Sabine est plutôt du genre taiseux. Elle se montre assez peu impressionnée par l’environnement dépaysant qui lui est servi et pas forcément pressée d’exprimer sa reconnaissance à ses hôtes. Petits décalages qui nous laissent entrevoir le léger désappointement de la mère. Ça ne réagit pas nécessairement comme le couple un peu bobo l’avait plus ou moins consciemment imaginé. Sabine a déjà vu la mer… et elle n’est pas une adepte de la baignade.
Pour ce qui est de tromper la solitude de Nina, le plan fonctionne par contre nettement mieux… Et fonctionnera même au-delà de l'espérance des parents. Le rapprochement s’opère. Nina s’intéresse à Sabine. Une complicité se noue qui n’est pas vraiment une amitié : peu de confidences, peu d’échanges mais un temps partagé, un même goût pour la flânerie, la distance avec le monde des adultes, les longues journées au soleil sans trop rien faire ni rien se dire. Mais c’est Sabine, l’ « étrangère », qui pourtant mène la danse, invente des jeux, fait redécouvrir à Nina les lieux qui lui sont si familiers.
« Elles ne parlent pas beaucoup, se montrent du doigt des choses et des gens, ont des rires, des bruits de gorge, des regards immédiats qui se posent où il faut, avec une même acuité avide. L’île s’est inversée comme une pièce, pile ou face. Nina n’est plus le guide, ne l’a jamais été, c’est Sabine qui par la main la tire, l’entraîne dans ces rues plates où tout s’étend au soleil, sans plus de recoin ni de secret. »
Sabine est plus dégourdie, plus avancée, elle a connu des garçons et a déjà « vu le loup ». Elle ne tire aucune gloire de cet ascendant mais entraîne peu à peu Nina dans son langage, ses manières un peu brutes. Hélène Gaudy nous immisce par petites poussées, sans jamais s’appesantir, dans le monde complexe de l’adolescence. Illustration dans ce paragraphe, où jouant sur le style indirect libre, elle nous projette dans la conscience de Nina sentant s'installer en elle une forme de bien-être et de bonheur étrange dont elle aurait été longtemps dépossédée.
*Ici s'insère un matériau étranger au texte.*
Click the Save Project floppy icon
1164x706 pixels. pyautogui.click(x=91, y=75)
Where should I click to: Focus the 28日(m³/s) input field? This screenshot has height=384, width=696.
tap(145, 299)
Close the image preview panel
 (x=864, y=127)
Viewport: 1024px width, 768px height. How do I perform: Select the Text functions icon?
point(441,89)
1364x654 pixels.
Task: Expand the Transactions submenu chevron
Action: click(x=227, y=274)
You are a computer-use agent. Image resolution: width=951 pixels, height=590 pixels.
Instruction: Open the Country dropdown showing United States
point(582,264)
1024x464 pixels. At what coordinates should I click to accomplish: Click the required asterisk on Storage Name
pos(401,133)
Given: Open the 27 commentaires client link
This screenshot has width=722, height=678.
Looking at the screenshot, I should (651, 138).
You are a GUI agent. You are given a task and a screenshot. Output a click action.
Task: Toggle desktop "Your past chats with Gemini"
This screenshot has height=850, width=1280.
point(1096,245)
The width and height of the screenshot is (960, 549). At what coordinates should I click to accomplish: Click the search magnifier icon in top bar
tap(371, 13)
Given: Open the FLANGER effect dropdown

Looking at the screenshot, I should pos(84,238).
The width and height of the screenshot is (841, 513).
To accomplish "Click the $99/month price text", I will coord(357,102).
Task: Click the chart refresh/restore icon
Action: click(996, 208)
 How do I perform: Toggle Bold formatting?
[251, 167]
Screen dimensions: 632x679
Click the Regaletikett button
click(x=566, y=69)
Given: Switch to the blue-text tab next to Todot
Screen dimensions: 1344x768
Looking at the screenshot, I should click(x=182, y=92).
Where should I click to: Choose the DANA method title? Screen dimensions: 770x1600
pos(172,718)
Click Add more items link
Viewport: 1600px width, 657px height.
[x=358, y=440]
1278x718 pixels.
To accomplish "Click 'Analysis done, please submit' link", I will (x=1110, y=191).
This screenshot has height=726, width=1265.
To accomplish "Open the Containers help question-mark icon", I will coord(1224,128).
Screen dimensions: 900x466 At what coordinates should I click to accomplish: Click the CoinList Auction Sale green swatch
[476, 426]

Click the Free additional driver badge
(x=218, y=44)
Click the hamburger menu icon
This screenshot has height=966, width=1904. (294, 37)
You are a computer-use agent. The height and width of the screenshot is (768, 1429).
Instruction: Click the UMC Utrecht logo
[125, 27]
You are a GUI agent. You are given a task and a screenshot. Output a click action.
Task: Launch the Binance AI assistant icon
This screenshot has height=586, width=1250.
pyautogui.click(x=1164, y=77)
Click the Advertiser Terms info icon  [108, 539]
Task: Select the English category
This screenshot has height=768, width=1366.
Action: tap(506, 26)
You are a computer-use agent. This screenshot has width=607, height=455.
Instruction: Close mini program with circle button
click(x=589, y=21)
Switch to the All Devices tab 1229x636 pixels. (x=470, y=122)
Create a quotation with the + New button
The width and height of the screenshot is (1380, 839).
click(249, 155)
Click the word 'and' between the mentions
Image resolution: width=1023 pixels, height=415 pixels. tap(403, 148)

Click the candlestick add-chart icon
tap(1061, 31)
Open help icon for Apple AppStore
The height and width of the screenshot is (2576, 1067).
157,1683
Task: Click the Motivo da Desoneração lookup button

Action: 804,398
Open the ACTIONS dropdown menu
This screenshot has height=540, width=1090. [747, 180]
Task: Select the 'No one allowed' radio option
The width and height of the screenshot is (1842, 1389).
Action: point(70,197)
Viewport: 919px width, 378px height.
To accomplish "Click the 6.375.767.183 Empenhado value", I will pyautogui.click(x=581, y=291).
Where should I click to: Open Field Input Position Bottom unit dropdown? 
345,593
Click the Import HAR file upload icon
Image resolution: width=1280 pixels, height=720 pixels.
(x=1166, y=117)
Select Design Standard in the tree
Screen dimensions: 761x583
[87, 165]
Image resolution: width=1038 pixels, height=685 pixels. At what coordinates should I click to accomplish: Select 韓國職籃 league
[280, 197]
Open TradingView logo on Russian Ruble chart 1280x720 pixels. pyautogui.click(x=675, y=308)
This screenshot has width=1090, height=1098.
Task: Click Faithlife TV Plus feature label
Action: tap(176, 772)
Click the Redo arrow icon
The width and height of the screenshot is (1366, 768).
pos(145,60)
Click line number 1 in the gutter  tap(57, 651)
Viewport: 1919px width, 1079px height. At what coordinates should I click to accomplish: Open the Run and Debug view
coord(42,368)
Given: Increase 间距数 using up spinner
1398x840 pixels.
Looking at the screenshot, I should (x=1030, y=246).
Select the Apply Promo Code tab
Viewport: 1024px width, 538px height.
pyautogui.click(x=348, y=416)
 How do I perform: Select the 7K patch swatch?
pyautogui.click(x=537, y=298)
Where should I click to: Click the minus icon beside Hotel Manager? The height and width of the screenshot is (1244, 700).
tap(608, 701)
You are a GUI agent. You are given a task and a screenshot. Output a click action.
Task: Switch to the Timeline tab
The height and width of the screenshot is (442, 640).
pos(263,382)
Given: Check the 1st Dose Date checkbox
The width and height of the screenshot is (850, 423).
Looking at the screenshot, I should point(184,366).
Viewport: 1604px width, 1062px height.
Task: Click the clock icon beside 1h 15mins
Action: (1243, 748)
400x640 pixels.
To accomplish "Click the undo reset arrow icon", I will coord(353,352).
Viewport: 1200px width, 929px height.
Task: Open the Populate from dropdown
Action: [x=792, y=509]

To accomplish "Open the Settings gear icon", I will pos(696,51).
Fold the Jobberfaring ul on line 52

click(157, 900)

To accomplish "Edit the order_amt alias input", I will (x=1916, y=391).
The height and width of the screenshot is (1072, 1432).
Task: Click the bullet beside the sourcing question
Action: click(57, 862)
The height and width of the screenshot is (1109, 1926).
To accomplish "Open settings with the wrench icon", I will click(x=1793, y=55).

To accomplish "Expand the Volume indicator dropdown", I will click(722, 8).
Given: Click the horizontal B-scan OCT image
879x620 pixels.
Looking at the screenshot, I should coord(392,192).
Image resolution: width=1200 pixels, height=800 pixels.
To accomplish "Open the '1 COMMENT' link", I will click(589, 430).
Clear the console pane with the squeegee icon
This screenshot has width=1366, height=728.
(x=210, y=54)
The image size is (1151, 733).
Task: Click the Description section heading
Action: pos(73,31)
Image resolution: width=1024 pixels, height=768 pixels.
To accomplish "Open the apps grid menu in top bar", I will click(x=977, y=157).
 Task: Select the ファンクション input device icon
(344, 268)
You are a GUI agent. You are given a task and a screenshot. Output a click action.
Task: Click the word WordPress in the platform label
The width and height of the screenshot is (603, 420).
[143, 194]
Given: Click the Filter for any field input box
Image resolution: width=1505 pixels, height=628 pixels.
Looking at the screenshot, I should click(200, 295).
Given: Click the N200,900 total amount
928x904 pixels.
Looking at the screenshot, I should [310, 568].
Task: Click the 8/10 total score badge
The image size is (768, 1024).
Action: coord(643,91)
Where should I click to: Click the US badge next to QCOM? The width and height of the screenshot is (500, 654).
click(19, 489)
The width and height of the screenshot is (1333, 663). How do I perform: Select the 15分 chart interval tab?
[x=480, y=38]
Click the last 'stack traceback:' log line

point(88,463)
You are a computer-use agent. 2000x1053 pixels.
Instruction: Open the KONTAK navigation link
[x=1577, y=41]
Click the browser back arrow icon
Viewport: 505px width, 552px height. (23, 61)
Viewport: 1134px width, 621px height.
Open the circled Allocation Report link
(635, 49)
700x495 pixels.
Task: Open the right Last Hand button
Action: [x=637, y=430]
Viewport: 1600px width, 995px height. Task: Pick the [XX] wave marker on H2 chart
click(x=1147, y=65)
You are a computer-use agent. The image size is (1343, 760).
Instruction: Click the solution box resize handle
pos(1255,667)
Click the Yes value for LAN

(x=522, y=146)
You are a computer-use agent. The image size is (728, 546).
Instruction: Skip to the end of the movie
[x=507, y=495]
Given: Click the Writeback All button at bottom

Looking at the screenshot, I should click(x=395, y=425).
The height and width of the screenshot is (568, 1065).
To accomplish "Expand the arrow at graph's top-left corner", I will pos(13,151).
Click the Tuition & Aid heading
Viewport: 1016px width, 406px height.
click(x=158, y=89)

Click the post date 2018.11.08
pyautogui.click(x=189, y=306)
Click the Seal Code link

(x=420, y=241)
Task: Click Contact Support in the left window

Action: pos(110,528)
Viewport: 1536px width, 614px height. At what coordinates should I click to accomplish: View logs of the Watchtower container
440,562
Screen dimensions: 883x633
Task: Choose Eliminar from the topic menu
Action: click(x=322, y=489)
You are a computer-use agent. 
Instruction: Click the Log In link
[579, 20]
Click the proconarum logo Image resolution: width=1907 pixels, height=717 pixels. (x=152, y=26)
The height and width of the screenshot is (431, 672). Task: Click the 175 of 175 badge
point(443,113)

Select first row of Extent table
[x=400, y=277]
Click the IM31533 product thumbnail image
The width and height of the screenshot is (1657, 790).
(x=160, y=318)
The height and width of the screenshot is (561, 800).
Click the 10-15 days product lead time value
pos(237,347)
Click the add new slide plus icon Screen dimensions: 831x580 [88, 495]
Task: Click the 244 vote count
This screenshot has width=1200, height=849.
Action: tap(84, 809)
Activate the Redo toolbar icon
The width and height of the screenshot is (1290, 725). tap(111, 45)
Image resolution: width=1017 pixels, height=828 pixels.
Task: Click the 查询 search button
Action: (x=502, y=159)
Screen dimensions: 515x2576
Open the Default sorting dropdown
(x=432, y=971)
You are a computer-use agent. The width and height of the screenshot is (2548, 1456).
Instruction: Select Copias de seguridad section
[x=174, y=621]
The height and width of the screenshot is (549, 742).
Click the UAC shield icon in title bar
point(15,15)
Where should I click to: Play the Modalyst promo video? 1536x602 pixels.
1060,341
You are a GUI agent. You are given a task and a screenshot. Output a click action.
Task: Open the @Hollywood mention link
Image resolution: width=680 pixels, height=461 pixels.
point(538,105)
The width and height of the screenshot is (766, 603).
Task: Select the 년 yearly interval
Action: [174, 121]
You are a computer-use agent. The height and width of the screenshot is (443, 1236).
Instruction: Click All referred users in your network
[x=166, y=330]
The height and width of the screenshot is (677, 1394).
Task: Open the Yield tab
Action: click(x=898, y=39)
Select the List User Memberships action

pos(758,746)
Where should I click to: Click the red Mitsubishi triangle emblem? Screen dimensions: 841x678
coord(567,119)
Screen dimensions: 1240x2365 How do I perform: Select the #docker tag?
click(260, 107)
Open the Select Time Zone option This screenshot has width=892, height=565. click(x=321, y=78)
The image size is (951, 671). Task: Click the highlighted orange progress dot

« Pourquoi n’a-t-elle jamais ressenti cela, avant ? De quoi l’a-t-on tenue à l’écart, de quoi exactement, pour que lui soit étrangère cette sorte de joie qui doit bien, de temps en temps, envahir les autres ? De quoi l’a-t-on écartée pour que l’arrivée d’une fille comme Sabine soit capable de susciter cela en elle ? Nina se rend bien compte que Sabine ne ressemble en rien à l’amie qu’elle attendait, qu’elle n’a rien de ce qui lui convient, de ce qu’elle reconnaît. Mais de la faillite de ses attentes naît quelque chose qui n’avait jamais, jusque-là, réussi à se faufiler jusqu’à elle. Et quelqu’un forcément a dû la priver de cela toute sa vie puisque même la modique personne de Sabine est capable de le lui apporter».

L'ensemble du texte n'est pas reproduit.